“So beautiful, heart-breaking and unassumingly masterful – from beginning to end – The Florida Project is undoubtedly one of the best movies of 2017.” So reads the review in Australia’s Herald Sun about director Sean Baker’s sixth movie.
Shot on KODAK 35mm film, the $3M production premiered to critical acclaim at the 2017 Cannes Film Festival. It was rapidly snapped up by distributor A24 before going on wider release in October 2017, steadily accruing an abundance of similarly rapturous reviews across the world, as well as a mounting string of awards.
What has moved the critics so much is how The Florida Project delivers a vivid and empathetic look at an underrepresented portion of the US population – providing an absorbing viewing experience, while simultaneously raising sobering questions about social welfare in modern-day America.
The plot follows six-year-old Moonee (Brooklynn Prince) who lives in the Magic Castle Motel, located nearby Disney World, Florida, with her rebellious mother Halley (Bria Vinaite).

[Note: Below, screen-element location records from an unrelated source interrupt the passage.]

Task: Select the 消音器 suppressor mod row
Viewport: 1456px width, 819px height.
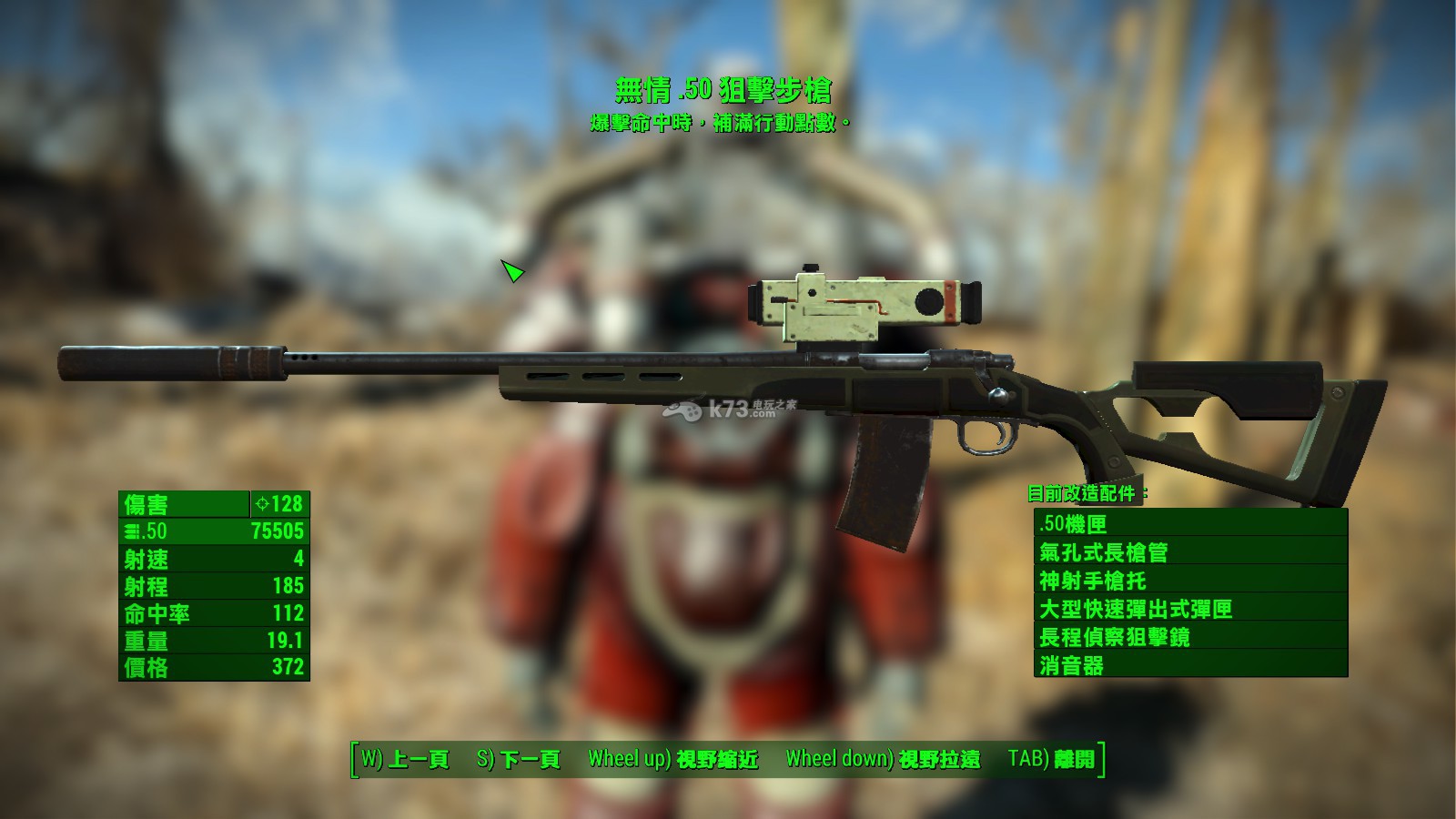Action: (x=1190, y=664)
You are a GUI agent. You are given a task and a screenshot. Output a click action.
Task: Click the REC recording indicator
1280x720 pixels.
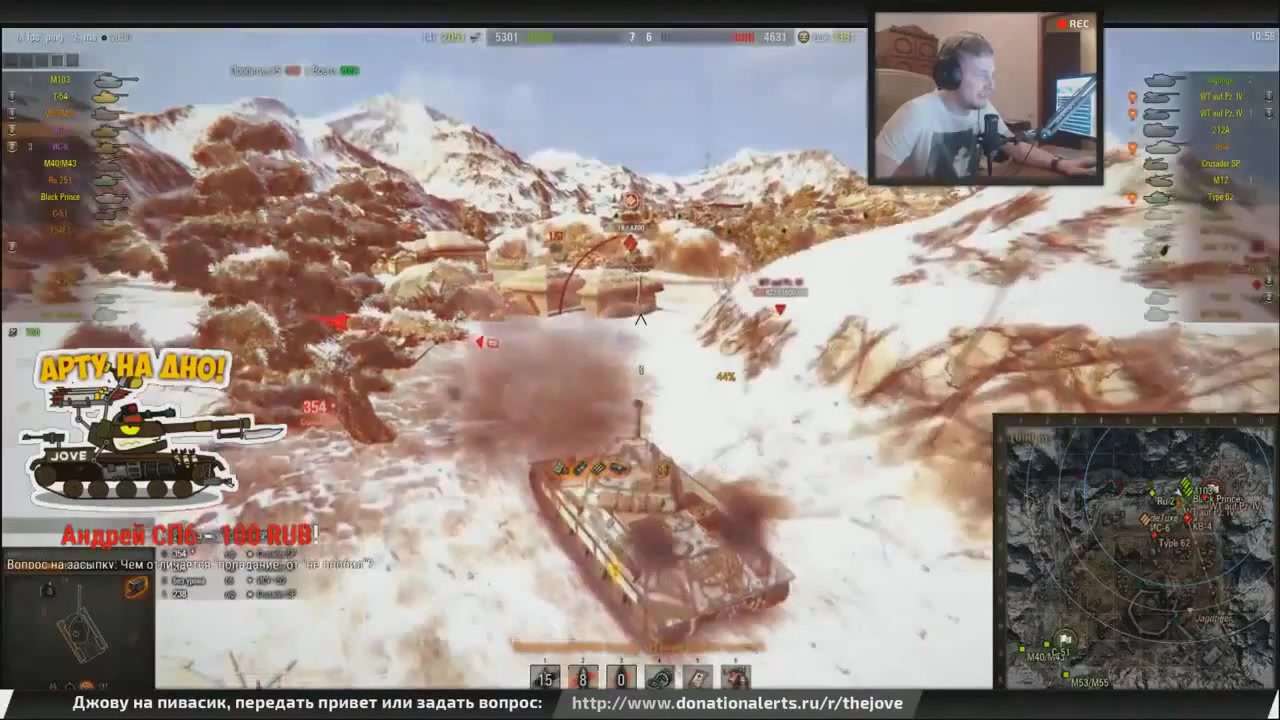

Moonee spends most of her day unsupervised, hanging out with other motel-resident kids, including Jancey, who lives at the Futureland Motel next door. The mischievous Moonee engages in pranks at other motels, scrounges from tourists at the local ice cream parlor, and even accidentally burns down a deserted condo, while her unemployable mother engages in various petty schemes to make ends meet. Bobby (Willem Dafoe), the manager of the Magic Castle Motel, keeps an avuncular eye over the residents. But when Halley invites unregistered guests to her motel room to perform personal services, even he cannot prevent Child Protective Services from intervening. When Moonee realizes she will be taken from her mother, she runs away with Jancey to hide in the throngs in front of Cinderella’s Castle in the nearby Disney resort.
In a deliberately ironic twist, the title of the film is derived from the early project name for that resort, when Walt Disney first developed his “community of tomorrow” ideals for the Sunshine State.
Production on The Florida Project was conducted over 35 days at the vividly-painted Magic Castle Motel in Kissimmee, located a short distance from Disney World along on Route 192. Filming on 35mm in widescreen Anamorphic was supervised by cinematographer Alexis Zabe.
Baker says the idea for the film was brought to his attention by his co-screenwriter Chris Bergoch. “Chris had become aware of these motels being the last refuge of families who cannot find permanent housing. He brought the situation to my attention via a series of news articles based on the same juxtaposition that we focussed on in the film – of children growing up in motels, just outside of the most magical and happiest place on earth for children.
“So, we took a trip there to see who was enthusiastic to tell us their story – not just motel residents but also motel workers and managers, small business owners and even the agencies that provide social services to those in need. We got a lot of information and quickly realized there was quite an opportunity to make an updated version of Hal Roach’s The Little Rascals (1922-44, aka Our Gang). Set against the poverty of The Great Depression in the U.S., they focussed on the comical adventures of black and white children interacting as equals and the joy of childhood. We felt we could use the recession of 2008, and the impact it had on families and children in the Kissimmee area, to make a modern-day version of those stories.”